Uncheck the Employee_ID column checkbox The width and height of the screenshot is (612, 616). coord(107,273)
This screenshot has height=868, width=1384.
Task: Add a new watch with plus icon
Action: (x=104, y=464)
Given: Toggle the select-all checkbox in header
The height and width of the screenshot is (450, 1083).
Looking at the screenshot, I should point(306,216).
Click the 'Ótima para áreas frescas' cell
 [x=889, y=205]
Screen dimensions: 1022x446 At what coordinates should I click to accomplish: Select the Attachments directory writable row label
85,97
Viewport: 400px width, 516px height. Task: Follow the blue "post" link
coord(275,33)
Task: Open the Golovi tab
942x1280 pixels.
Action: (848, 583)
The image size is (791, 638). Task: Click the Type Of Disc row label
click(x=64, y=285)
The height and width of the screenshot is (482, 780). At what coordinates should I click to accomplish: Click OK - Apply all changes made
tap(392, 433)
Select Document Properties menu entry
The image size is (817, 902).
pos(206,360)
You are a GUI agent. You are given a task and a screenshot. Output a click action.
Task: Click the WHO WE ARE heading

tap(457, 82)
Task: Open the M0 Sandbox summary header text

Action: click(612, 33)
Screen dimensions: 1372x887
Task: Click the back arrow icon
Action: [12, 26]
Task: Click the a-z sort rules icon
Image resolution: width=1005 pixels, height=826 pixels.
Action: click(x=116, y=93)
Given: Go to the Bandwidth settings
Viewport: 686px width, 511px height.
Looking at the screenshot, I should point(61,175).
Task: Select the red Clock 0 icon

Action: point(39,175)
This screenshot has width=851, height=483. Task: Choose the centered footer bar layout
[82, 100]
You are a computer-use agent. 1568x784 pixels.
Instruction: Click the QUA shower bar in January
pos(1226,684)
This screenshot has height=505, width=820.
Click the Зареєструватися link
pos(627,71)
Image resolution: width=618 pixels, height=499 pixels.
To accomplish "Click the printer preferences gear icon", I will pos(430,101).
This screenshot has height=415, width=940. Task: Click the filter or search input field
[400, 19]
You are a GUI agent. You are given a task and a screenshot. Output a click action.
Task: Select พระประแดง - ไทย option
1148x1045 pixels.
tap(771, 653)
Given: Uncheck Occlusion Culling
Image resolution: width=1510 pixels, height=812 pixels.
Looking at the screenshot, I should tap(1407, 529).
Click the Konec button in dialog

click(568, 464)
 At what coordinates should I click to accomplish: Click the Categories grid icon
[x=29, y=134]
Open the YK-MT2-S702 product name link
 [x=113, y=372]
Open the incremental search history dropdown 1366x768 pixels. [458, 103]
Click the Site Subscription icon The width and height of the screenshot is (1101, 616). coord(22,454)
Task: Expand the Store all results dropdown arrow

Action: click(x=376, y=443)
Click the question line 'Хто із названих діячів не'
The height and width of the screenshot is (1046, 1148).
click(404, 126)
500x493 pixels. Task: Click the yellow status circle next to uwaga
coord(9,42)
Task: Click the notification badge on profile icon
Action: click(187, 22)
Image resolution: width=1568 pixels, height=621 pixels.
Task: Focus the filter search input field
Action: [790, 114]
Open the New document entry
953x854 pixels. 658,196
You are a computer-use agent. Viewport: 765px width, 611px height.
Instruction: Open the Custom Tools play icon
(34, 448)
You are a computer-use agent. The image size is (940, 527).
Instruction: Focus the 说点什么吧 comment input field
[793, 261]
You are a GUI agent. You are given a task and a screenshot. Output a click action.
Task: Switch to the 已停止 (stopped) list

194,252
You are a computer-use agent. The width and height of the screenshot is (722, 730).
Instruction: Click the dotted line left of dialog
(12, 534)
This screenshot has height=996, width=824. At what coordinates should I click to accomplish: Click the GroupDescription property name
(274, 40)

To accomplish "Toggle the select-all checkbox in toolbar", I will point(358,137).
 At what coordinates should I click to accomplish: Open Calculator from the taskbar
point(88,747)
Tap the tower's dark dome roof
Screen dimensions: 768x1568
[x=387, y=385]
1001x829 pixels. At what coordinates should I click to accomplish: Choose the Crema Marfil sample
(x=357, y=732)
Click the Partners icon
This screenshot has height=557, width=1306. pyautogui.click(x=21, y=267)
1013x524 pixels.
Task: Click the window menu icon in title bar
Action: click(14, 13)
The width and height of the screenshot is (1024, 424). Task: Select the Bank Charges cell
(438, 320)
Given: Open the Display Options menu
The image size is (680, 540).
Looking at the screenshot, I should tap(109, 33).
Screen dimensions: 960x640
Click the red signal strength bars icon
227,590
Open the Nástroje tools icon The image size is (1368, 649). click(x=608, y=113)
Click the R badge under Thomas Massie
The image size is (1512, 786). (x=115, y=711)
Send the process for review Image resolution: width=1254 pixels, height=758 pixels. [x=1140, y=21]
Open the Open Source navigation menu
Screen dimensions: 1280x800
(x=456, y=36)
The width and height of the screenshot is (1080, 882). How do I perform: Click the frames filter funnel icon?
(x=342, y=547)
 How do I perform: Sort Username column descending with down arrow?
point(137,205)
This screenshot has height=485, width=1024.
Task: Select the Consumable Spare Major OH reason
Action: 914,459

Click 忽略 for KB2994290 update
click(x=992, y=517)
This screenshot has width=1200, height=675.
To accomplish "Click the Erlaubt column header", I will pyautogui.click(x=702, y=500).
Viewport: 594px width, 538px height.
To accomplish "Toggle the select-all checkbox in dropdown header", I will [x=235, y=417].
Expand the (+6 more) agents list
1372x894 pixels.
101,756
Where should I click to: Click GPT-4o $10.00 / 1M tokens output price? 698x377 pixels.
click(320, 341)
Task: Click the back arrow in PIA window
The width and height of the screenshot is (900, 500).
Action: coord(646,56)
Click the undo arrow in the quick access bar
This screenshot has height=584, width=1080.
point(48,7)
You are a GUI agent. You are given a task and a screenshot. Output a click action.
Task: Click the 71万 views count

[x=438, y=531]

» EXERCISE BRIEF
Each of the entries must be written out again exactly.

» TASK OUTPUT
Uncheck the Employee_ID column checkbox The width and height of the screenshot is (612, 616). coord(107,273)
This screenshot has height=868, width=1384.
Task: Add a new watch with plus icon
Action: (x=104, y=464)
Given: Toggle the select-all checkbox in header
The height and width of the screenshot is (450, 1083).
Looking at the screenshot, I should point(306,216).
Click the 'Ótima para áreas frescas' cell
 [x=889, y=205]
Screen dimensions: 1022x446 At what coordinates should I click to accomplish: Select the Attachments directory writable row label
85,97
Viewport: 400px width, 516px height. Task: Follow the blue "post" link
coord(275,33)
Task: Open the Golovi tab
942x1280 pixels.
Action: (848, 583)
The image size is (791, 638). Task: Click the Type Of Disc row label
click(x=64, y=285)
The height and width of the screenshot is (482, 780). At what coordinates should I click to accomplish: Click OK - Apply all changes made
tap(392, 433)
Select Document Properties menu entry
The image size is (817, 902).
pos(206,360)
You are a GUI agent. You are given a task and a screenshot. Output a click action.
Task: Click the WHO WE ARE heading

tap(457, 82)
Task: Open the M0 Sandbox summary header text

Action: click(612, 33)
Screen dimensions: 1372x887
Task: Click the back arrow icon
Action: [12, 26]
Task: Click the a-z sort rules icon
Image resolution: width=1005 pixels, height=826 pixels.
Action: click(x=116, y=93)
Given: Go to the Bandwidth settings
Viewport: 686px width, 511px height.
Looking at the screenshot, I should point(61,175).
Task: Select the red Clock 0 icon

Action: point(39,175)
This screenshot has width=851, height=483. Task: Choose the centered footer bar layout
[82, 100]
You are a computer-use agent. 1568x784 pixels.
Instruction: Click the QUA shower bar in January
pos(1226,684)
This screenshot has height=505, width=820.
Click the Зареєструватися link
pos(627,71)
Image resolution: width=618 pixels, height=499 pixels.
To accomplish "Click the printer preferences gear icon", I will pos(430,101).
This screenshot has height=415, width=940. Task: Click the filter or search input field
[400, 19]
You are a GUI agent. You are given a task and a screenshot. Output a click action.
Task: Select พระประแดง - ไทย option
1148x1045 pixels.
tap(771, 653)
Given: Uncheck Occlusion Culling
Image resolution: width=1510 pixels, height=812 pixels.
Looking at the screenshot, I should tap(1407, 529).
Click the Konec button in dialog

click(568, 464)
 At what coordinates should I click to accomplish: Click the Categories grid icon
[x=29, y=134]
Open the YK-MT2-S702 product name link
 [x=113, y=372]
Open the incremental search history dropdown 1366x768 pixels. [458, 103]
Click the Site Subscription icon The width and height of the screenshot is (1101, 616). coord(22,454)
Task: Expand the Store all results dropdown arrow

Action: click(x=376, y=443)
Click the question line 'Хто із названих діячів не'
The height and width of the screenshot is (1046, 1148).
click(404, 126)
500x493 pixels. Task: Click the yellow status circle next to uwaga
coord(9,42)
Task: Click the notification badge on profile icon
Action: click(187, 22)
Image resolution: width=1568 pixels, height=621 pixels.
Task: Focus the filter search input field
Action: [790, 114]
Open the New document entry
953x854 pixels. 658,196
You are a computer-use agent. Viewport: 765px width, 611px height.
Instruction: Open the Custom Tools play icon
(34, 448)
You are a computer-use agent. The image size is (940, 527).
Instruction: Focus the 说点什么吧 comment input field
[793, 261]
You are a GUI agent. You are given a task and a screenshot. Output a click action.
Task: Switch to the 已停止 (stopped) list

194,252
You are a computer-use agent. The width and height of the screenshot is (722, 730).
Instruction: Click the dotted line left of dialog
(12, 534)
This screenshot has height=996, width=824. At what coordinates should I click to accomplish: Click the GroupDescription property name
(274, 40)

To accomplish "Toggle the select-all checkbox in toolbar", I will point(358,137).
 At what coordinates should I click to accomplish: Open Calculator from the taskbar
point(88,747)
Tap the tower's dark dome roof
Screen dimensions: 768x1568
[x=387, y=385]
1001x829 pixels. At what coordinates should I click to accomplish: Choose the Crema Marfil sample
(x=357, y=732)
Click the Partners icon
This screenshot has height=557, width=1306. pyautogui.click(x=21, y=267)
1013x524 pixels.
Task: Click the window menu icon in title bar
Action: click(14, 13)
The width and height of the screenshot is (1024, 424). Task: Select the Bank Charges cell
(438, 320)
Given: Open the Display Options menu
The image size is (680, 540).
Looking at the screenshot, I should tap(109, 33).
Screen dimensions: 960x640
Click the red signal strength bars icon
227,590
Open the Nástroje tools icon The image size is (1368, 649). click(x=608, y=113)
Click the R badge under Thomas Massie
The image size is (1512, 786). (x=115, y=711)
Send the process for review Image resolution: width=1254 pixels, height=758 pixels. [x=1140, y=21]
Open the Open Source navigation menu
Screen dimensions: 1280x800
(x=456, y=36)
The width and height of the screenshot is (1080, 882). How do I perform: Click the frames filter funnel icon?
(x=342, y=547)
 How do I perform: Sort Username column descending with down arrow?
point(137,205)
This screenshot has height=485, width=1024.
Task: Select the Consumable Spare Major OH reason
Action: 914,459

Click 忽略 for KB2994290 update
click(x=992, y=517)
This screenshot has width=1200, height=675.
To accomplish "Click the Erlaubt column header", I will pyautogui.click(x=702, y=500).
Viewport: 594px width, 538px height.
To accomplish "Toggle the select-all checkbox in dropdown header", I will [x=235, y=417].
Expand the (+6 more) agents list
1372x894 pixels.
101,756
Where should I click to: Click GPT-4o $10.00 / 1M tokens output price? 698x377 pixels.
click(320, 341)
Task: Click the back arrow in PIA window
The width and height of the screenshot is (900, 500).
Action: coord(646,56)
Click the undo arrow in the quick access bar
This screenshot has height=584, width=1080.
point(48,7)
You are a GUI agent. You are given a task and a screenshot. Output a click action.
Task: Click the 71万 views count

[x=438, y=531]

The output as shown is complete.